I didn’t know what was coming; I kind of never left
Herman:
Katrina hits, next thing you know it, I'm on an aircraft taking off to Louisiana. This time, I'm not going over there to be an Aircraft Mechanic. I'm there now fulfilling a police role. So, I'm given a weapon. I'm having to leave my job. I'm having to leave my wife who was pregnant with our son. I left the home construction process that I undertook earlier that year, you know, and an efficiency apartment because we were building this home. So, I had to drop everything. And then, having to deal with my civilian employer thinking, oh, there goes Herman off to another vacation with the military. Well, not necessarily this time. This was, I mean more real than anything else, you know, because people's lives were at stake with this incident and I was gung-ho at the time, you know, because I knew what was at stake.
But I remember that cargo door opening. As soon as they opened it up and you just feel that vacuum. And there was a smell and a site that I still remember to this day. It was in the evening. We landed at 7:
45 p.m. and everything just smelled wet. It was like a war zone. Helicopters were coming in and out. There was ground control who was controlling the aircraft. There were jets taking off. There were landing. We had just landed, and this was just, you know, Operation San Antonio, Task Force San Antonio and there to go help out. I didn't know what was coming, but when they said we needed to get, you know, M16 qualified, weapons qualified, I knew.
Two days, three days later, we’re at the Convention Center and that’s where it really hit me because as we’re clearing out, securing the premises, there were still some stragglers in the front lobby that we had to tell them to leave so that we could put all of our military asset there. We were now occupying that space. People, vehicles, we needed to set up, you know, satellite communications. So, I’m there, again as an Aircraft Mechanic, you know, just securing the place and it was again a site and smell that I had never seen because I’ve never been exposed to something like that.

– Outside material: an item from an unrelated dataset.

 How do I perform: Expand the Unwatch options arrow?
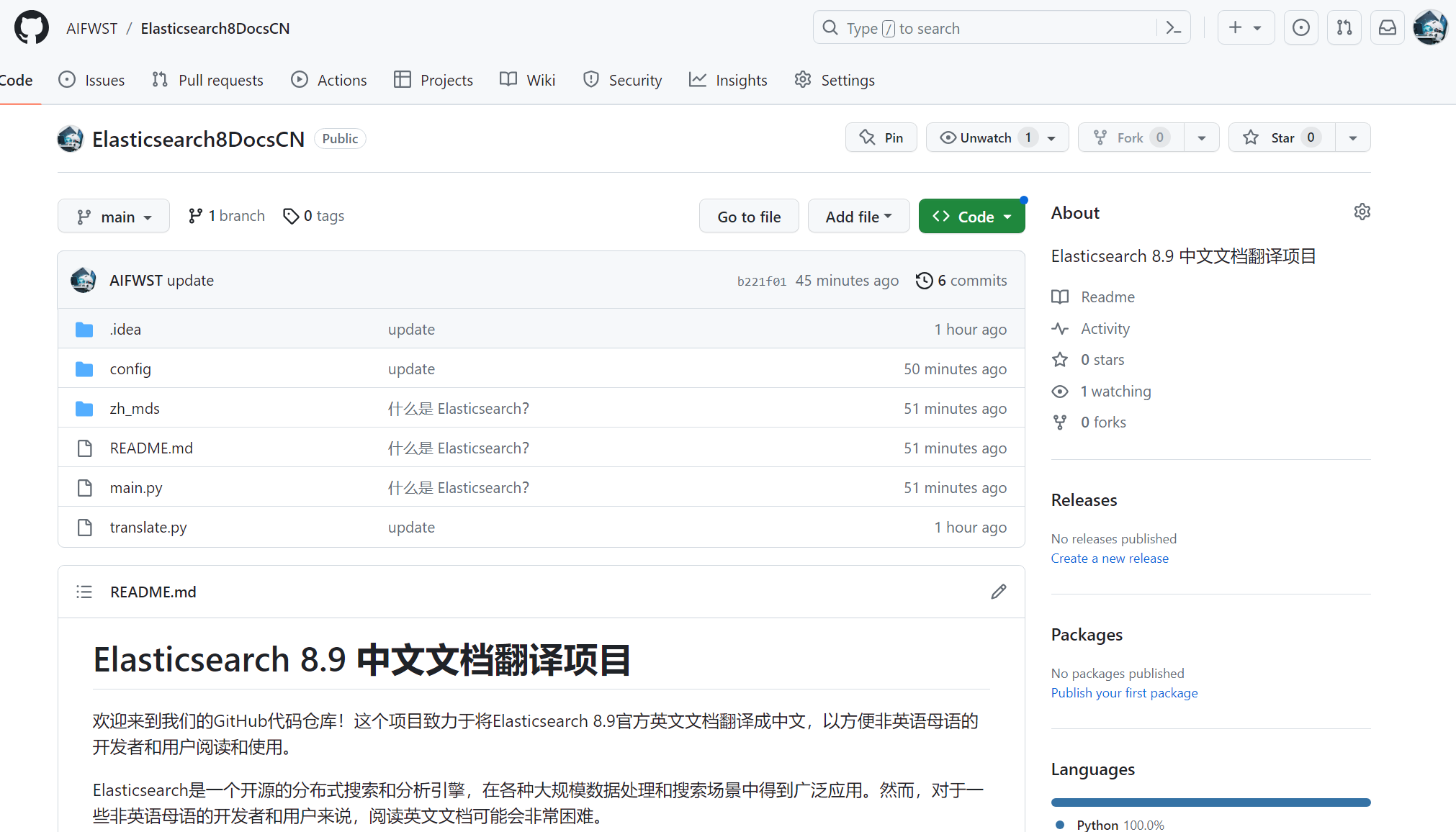1052,137
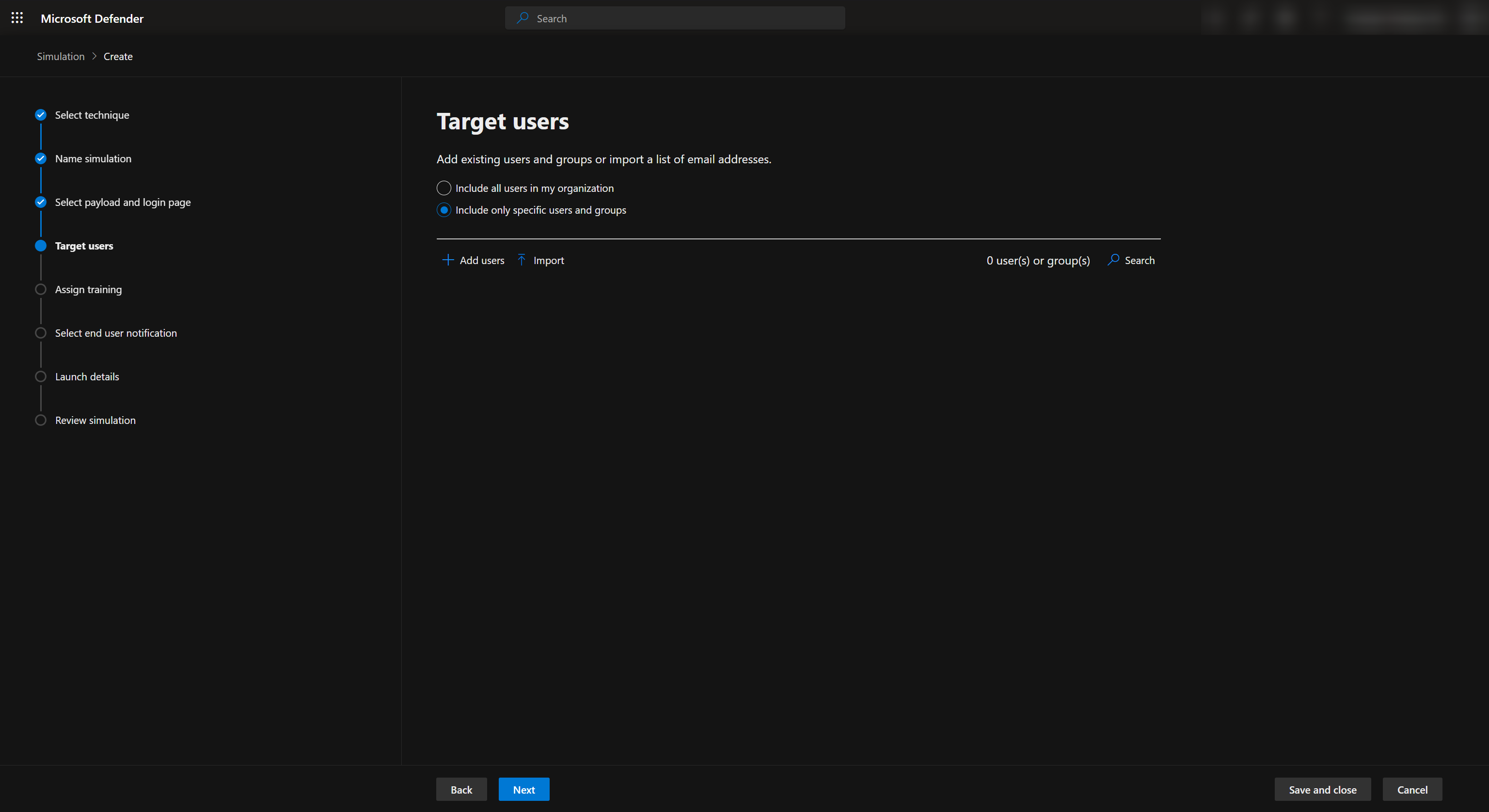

I remember telling the guy to leave with his dog and it was the hardest thing for me to do because I wanted to help him more than he was helping himself because he didn’t have the care that we had as military soldiers, but I knew he had to leave. It was just part of the process. As I’m doing that, I look down and I see in a circle, information about a woman that had graduated high school, had graduated college, she had her personal belongings there. It’s as if she was sitting there, but she was not there. It’s as if this person, this spirit was there looking at their things and all of a sudden, they just were gone because they were on the next bus to take them some where’s else, whether it be to the Superdome or wherever, but she left her belongings there. And I started, you know, having some backflashes about my life, about my credentials and what I need to do to safeguard them. This girl’s personal belongings were right there and gone even keys. I never knew what happened to that girl. I never met her. I only saw her through photos, keys and her credentials, her personal belongings and that was it. And you look around, there was food, you know, half-eaten turkeys. I mean, it was just a site that was just devastating, but I knew that I had to maintain my gung-ho attitude and I’ve held everything else in just to kind of make sure, we’re here to do a job.
I’ve never left. I’m still in Louisiana. I’m still overseas because I carry that with me. Because I’m just passionate about what we do as military soldiers and its not as if I can just go into my brain and just kind of, well I don’t like this particular file, I’m going to delete it. Oh, how about this one, I’m going to purge that from the recycling bin. I can’t do that, so it makes me who I am today, and it charges what I do today; to be out there for other Veterans with what I do.